Joe James is illustrated in front of a fountain.
In his application for the LAF Fellowship, Joe James included this illustration of himself in front of one of the parks he has worked on, Repentance Park at the Central Green in Baton Rouge, Louisiana.

Members of the 2022-23 cohort of the LAF Fellowship for Innovation and Leadership have been exploring big ideas and refining their proposed projects. The Fellows will present the culmination of their work at LAF’s Innovation + Leadership Symposium in June of 2023. In the meantime, LAF is profiling each Fellow to share more about their progress and personal journeys.

Joe James discovered landscape architecture early in life. Now, he’s an established landscape architect with his own firm in Rhode Island, and he wants to make sure others have the same opportunity. 

Joe is one of six members of the 2022-23 cohort of the Landscape Architecture Foundation (LAF)’s Fellowship for Innovation and Leadership, a program designed to create positive and profound change in the profession, environment, and humanity. He is using the $25,000 fellowship to work on a project meant to introduce and attract the next generation of landscape architects to the discipline, albeit in an unconventional way.

Joe is writing and illustrating a graphic novel, with landscape architects playing key roles in the story. As far as he knows, no other graphic novels feature landscape architects as major characters. The goal is to expose and attract not only a young audience to landscape architecture, but one that’s diverse as well, Joe said.

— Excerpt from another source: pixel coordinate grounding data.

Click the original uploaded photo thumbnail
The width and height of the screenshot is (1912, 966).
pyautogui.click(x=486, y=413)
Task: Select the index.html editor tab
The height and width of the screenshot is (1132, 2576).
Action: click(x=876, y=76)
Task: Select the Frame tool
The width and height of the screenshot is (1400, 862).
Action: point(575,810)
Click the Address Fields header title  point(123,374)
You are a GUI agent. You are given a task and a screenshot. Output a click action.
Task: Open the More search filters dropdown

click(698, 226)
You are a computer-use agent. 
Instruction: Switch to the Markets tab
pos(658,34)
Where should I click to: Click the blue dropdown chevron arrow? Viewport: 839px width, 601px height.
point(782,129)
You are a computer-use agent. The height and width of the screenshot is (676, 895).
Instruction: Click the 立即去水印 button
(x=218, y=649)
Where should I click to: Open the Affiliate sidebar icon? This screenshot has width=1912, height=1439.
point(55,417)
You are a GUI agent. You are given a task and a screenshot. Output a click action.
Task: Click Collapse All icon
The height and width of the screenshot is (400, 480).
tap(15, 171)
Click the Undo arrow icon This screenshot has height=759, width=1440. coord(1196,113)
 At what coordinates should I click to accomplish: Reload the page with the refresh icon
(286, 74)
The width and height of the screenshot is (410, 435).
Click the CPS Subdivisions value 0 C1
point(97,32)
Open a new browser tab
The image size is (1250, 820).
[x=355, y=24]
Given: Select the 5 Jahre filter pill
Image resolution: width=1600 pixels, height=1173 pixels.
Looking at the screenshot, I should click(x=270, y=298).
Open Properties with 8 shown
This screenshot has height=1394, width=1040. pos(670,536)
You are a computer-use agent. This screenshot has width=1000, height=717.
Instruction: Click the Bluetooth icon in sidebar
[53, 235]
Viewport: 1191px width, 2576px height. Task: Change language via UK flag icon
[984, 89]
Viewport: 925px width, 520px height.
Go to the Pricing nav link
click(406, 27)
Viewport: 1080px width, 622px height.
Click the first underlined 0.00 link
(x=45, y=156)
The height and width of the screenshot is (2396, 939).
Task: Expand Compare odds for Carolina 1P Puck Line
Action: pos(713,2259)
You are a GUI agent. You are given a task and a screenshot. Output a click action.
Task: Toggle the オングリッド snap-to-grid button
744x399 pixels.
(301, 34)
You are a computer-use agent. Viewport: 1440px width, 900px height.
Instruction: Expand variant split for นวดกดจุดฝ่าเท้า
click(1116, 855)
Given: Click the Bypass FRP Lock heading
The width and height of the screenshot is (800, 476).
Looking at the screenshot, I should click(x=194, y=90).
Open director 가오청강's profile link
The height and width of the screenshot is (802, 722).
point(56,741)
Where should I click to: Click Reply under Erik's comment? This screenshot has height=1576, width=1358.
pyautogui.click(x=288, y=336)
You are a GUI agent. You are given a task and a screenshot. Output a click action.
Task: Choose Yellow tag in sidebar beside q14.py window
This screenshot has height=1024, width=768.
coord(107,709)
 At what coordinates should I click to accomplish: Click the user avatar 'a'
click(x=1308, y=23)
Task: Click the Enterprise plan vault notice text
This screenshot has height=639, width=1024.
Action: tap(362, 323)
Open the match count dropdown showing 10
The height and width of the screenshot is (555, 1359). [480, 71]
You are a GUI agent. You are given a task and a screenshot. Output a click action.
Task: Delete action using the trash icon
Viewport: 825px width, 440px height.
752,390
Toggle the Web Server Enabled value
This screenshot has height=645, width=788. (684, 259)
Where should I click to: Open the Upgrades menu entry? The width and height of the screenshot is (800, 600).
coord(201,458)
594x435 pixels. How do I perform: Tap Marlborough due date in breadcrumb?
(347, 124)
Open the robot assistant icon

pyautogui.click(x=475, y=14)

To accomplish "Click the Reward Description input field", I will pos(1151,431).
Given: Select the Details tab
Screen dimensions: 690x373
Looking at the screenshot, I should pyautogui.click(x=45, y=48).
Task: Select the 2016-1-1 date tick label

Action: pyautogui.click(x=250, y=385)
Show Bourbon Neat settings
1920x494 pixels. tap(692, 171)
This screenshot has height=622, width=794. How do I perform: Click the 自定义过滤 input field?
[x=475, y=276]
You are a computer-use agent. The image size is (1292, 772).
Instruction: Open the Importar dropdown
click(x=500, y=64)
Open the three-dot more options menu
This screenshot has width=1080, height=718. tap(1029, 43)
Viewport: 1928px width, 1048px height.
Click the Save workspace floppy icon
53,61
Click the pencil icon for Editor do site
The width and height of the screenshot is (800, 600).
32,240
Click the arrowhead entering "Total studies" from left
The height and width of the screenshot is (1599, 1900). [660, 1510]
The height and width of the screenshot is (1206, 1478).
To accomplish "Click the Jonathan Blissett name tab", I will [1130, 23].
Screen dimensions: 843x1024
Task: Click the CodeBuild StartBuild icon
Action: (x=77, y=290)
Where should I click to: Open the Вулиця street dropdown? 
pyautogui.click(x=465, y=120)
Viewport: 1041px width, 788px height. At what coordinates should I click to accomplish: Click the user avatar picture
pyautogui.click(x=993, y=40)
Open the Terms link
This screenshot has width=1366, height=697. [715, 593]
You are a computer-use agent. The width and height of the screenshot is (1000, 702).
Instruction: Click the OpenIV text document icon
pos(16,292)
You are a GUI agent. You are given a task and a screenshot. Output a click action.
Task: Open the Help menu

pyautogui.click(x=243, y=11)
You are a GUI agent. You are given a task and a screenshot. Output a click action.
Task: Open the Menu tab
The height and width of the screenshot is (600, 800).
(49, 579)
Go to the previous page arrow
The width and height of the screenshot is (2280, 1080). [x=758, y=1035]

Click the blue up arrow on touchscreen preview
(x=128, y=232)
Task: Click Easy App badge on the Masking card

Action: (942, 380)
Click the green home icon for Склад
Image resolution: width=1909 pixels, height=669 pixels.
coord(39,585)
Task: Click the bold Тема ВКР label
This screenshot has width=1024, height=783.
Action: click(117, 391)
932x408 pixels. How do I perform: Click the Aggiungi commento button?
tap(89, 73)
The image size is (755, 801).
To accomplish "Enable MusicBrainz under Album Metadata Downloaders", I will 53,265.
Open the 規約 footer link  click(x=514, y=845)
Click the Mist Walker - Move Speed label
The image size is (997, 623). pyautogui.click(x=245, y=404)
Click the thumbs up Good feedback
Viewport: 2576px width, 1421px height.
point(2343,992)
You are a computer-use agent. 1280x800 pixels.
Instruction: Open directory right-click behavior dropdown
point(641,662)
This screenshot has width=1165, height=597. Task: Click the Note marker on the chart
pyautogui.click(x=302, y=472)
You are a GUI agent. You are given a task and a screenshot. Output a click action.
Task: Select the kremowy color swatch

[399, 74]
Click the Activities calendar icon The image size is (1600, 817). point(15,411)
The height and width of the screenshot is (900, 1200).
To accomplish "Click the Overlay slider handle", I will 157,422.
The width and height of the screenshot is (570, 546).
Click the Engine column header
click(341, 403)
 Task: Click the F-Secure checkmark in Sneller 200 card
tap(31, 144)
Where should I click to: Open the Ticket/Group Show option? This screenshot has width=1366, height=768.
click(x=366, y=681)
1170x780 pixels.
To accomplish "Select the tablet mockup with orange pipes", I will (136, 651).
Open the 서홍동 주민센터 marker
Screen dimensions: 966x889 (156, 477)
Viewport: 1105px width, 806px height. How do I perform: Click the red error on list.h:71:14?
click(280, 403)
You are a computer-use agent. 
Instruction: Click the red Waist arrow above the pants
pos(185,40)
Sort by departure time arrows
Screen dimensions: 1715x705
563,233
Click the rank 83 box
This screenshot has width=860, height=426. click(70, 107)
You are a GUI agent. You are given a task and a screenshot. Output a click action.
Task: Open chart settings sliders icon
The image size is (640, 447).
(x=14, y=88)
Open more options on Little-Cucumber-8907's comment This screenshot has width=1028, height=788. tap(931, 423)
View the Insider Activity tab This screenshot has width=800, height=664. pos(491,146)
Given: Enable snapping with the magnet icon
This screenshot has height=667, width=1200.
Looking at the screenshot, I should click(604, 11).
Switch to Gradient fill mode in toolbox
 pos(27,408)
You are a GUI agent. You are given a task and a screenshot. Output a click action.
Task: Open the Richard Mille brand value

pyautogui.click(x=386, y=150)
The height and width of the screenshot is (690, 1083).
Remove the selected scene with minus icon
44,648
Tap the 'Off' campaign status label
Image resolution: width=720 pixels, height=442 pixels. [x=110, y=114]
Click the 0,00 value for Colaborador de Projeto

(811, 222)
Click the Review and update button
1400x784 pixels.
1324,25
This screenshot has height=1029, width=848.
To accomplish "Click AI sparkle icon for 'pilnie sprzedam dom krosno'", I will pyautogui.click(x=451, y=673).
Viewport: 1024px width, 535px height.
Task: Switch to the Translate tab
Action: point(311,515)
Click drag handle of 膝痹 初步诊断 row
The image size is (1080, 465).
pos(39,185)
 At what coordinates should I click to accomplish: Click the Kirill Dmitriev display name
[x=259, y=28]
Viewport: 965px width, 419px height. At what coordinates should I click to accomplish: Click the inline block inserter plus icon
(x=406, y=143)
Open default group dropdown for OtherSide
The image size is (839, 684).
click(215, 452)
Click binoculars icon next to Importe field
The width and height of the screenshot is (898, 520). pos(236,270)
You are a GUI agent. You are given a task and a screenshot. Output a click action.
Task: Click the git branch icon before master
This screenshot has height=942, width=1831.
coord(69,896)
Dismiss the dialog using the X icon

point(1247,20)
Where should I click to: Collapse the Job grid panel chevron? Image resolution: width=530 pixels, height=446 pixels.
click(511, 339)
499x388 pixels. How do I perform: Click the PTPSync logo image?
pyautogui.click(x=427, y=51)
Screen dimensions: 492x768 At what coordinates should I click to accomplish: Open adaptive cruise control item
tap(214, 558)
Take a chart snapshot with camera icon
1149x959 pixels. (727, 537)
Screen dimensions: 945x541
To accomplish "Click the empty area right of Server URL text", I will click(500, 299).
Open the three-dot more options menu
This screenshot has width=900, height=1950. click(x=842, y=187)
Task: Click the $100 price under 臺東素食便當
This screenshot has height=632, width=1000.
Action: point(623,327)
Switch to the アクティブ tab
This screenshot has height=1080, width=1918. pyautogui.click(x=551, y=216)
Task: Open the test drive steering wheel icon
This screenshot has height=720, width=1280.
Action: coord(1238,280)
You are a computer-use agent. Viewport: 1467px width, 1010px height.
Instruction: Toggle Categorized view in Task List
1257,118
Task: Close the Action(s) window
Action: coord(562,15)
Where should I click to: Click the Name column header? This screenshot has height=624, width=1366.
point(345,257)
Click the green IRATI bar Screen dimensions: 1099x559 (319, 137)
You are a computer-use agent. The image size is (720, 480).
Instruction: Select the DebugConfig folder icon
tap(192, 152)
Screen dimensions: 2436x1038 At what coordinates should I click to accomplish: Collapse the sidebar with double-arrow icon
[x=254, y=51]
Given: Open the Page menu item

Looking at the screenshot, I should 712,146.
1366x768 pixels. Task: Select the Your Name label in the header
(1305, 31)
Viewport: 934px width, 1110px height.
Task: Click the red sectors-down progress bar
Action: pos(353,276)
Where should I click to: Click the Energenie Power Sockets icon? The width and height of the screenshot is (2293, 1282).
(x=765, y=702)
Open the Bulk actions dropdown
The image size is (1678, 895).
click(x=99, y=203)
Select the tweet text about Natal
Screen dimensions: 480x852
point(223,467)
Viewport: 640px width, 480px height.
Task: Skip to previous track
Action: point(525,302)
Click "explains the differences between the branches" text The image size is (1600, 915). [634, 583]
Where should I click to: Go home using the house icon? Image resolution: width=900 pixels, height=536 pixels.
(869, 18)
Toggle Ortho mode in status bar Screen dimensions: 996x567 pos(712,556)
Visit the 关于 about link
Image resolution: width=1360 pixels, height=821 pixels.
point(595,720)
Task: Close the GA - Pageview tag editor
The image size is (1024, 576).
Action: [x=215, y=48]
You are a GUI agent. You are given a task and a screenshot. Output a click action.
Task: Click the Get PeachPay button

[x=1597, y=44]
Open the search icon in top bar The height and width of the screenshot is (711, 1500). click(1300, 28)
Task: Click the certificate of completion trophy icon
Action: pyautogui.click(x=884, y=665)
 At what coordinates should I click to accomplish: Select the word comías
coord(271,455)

“I really wanted to do something that was fun and interesting and would have an impact on pop culture,” he said.

While Joe is only a few months into the fellowship, he has made significant progress exploring all aspects of graphic novel creation. Part of his research includes reading existing graphic novels and looking for precedents, themes and specific ways to convey images. He also has been working on settings, a process that has involved trips to Boston’s Franklin Park and the neighborhoods surrounding it. There, he has been detailing the specific characteristics of the space as the possible basis for a fictional setting in his story.

During the first third of the LAF Fellowship, the fellows are encouraged to take a step back and think expansively, digging deep into the “why” behind their project idea. This often leads to new perspectives, synergies, and directions – and in Joe’s case, different characters and plotlines.

One of Joe’s early ideas for story characters has been centered on a group of kids that could embark on a quest similar to the 1980s hit movie “The Goonies” or the more recent series “Stranger Things.” Landscape architects could end up playing influential roles as they guide the children through the storyline, Joe said, though he is still working out those details and others.

“There’s a lot of world building taking place inside my head and on my computer and iPad screens,” he said.

A cartoon by Joe James depicts a man climbing stairs in four panels.
Joe James created this series of drawings as he explores landscape while working on a graphic novel as part of LAF's Fellowship for Innovation and Leadership. 

Joe has never written a book, but he has been drawing comics and cartoons from an early age. In fact, it was his love of drawing, coupled with interests in architecture and science, that attracted him to landscape architecture in the first place.

“I figured out very early that this is really cool as a profession and that this is what I should be doing,” he said.

Joe majored in landscape architecture at Michigan State University, where he recalls working on a project with a classmate in which they created panels for a comic book. Those panels spurred the idea for their comic-themed senior project – “Super Sustainable Landscape Architects” – which received an honorable mention in Research in the 2000 American Society of Landscape Architects (ASLA) Student Awards.

After graduating from Michigan State in 2000, Joe went off to the Rhode Island School of Design (RISD), where he continued to draw and ultimately earned his Master of Landscape Architecture in 2003. With college behind him, he began working at landscape architecture firm Reed Hilderbrand in 2003. He also married and had children in the subsequent years.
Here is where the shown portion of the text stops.